• _Problem 1_
Extract the part of the excerpt on quasi-oppositional points between "Here, subscripts DG1, DG2, …, DGn" and "will be (2n × NP).", inclusive, copying it without any change.

=== Extract provided ===

Here, subscripts DG1, DG2, …, DGn indicate the DG numbers. So, SDGn,NP and LDGn,NP indicate the size and location of nth DG unit, respectively, in NPth population. For the penetration with n number of DG units, the size of this matrix will be (2n × NP).

Now, the generated random estimated points (Pi,j) are converted to its corresponding opposite estimated points (OPi,j) which are defined as the components of Pi,j. It can be represented as (Tizhoosh 2005):

$$ {\text{OP}}_{i,j} = P_{\min ,i} + P_{\max ,i} - P_{i,j} $$
(14)

This QO scheme was first proposed by Rahnamayan, Tizhoosh, and Salama (2007), and in that work they proved that quasi-oppositional points (QOPi,j) are more likely to be closer to the solution than its corresponding opposite estimated points. With the help of Pi,j and OPi,j, QOPi,j can be generated as (Rahnamayan, Tizhoosh & Salama 2007; Roy & Sarkar 2014):

$$ \begin{gathered} {\text{QOP}}_{i,j} = {\text{rand}}(c_{i} ,{\text{OP}}_{i,j} ) \hfill \\ {\text{Where}}, \, c_{i} = \frac{{P_{\min ,i} + P_{\max ,i} }}{2} \hfill \\ \end{gathered} $$
(15)

===

• _Problem 2_
In the records, take the lines between the start of the records and the line holding "Action: tap(103, 177)", inclusive, and switch "sidebar" to "side menu". Leave everything else in those lines unchanged and give only those lines.

=== Supplied material ===

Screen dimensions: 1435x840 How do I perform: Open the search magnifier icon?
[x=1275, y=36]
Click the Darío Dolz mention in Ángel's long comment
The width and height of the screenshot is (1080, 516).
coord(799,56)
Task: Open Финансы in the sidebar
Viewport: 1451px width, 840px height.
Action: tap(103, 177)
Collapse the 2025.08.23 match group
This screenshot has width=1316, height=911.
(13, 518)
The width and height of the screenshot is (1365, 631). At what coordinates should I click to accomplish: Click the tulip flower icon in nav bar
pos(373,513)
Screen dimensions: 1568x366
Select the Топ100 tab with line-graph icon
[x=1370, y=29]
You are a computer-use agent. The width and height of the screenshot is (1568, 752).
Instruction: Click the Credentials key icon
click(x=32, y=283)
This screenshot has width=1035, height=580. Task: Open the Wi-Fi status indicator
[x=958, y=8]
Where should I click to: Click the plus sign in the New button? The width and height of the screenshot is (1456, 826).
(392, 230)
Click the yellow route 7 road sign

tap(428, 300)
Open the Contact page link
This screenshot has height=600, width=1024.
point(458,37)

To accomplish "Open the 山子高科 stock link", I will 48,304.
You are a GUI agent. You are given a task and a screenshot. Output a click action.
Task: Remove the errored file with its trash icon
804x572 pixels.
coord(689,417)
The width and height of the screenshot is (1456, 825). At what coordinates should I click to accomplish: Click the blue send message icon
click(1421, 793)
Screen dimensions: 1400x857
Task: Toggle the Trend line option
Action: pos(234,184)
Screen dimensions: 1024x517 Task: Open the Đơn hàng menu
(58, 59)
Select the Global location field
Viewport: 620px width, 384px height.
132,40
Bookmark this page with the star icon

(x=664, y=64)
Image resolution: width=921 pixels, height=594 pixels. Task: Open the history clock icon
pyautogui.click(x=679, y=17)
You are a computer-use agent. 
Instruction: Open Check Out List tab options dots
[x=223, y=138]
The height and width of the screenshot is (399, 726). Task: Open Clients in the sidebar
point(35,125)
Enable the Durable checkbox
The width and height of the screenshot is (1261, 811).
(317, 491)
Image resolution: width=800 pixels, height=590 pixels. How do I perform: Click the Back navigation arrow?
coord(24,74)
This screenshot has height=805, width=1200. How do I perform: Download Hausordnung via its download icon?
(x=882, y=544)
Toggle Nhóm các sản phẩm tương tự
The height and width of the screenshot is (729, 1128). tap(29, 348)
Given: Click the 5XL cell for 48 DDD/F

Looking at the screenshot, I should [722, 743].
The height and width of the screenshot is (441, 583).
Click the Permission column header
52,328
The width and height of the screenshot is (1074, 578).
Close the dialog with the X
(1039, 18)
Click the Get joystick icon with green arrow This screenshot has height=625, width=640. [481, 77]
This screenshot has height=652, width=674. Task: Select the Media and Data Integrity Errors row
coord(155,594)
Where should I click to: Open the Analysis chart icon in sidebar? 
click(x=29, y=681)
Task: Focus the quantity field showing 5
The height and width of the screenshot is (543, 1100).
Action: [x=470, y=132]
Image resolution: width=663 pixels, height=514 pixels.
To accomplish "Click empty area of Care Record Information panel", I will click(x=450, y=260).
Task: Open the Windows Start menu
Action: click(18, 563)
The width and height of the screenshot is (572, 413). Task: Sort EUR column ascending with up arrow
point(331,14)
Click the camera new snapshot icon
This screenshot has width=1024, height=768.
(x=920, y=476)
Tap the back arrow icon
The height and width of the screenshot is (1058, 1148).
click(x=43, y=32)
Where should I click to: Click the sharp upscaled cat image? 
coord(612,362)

===

• _Task result 1_
Here, subscripts DG1, DG2, …, DGn indicate the DG numbers. So, SDGn,NP and LDGn,NP indicate the size and location of nth DG unit, respectively, in NPth population. For the penetration with n number of DG units, the size of this matrix will be (2n × NP).

• _Task result 2_
Screen dimensions: 1435x840 How do I perform: Open the search magnifier icon?
[x=1275, y=36]
Click the Darío Dolz mention in Ángel's long comment
The width and height of the screenshot is (1080, 516).
coord(799,56)
Task: Open Финансы in the side menu
Viewport: 1451px width, 840px height.
Action: tap(103, 177)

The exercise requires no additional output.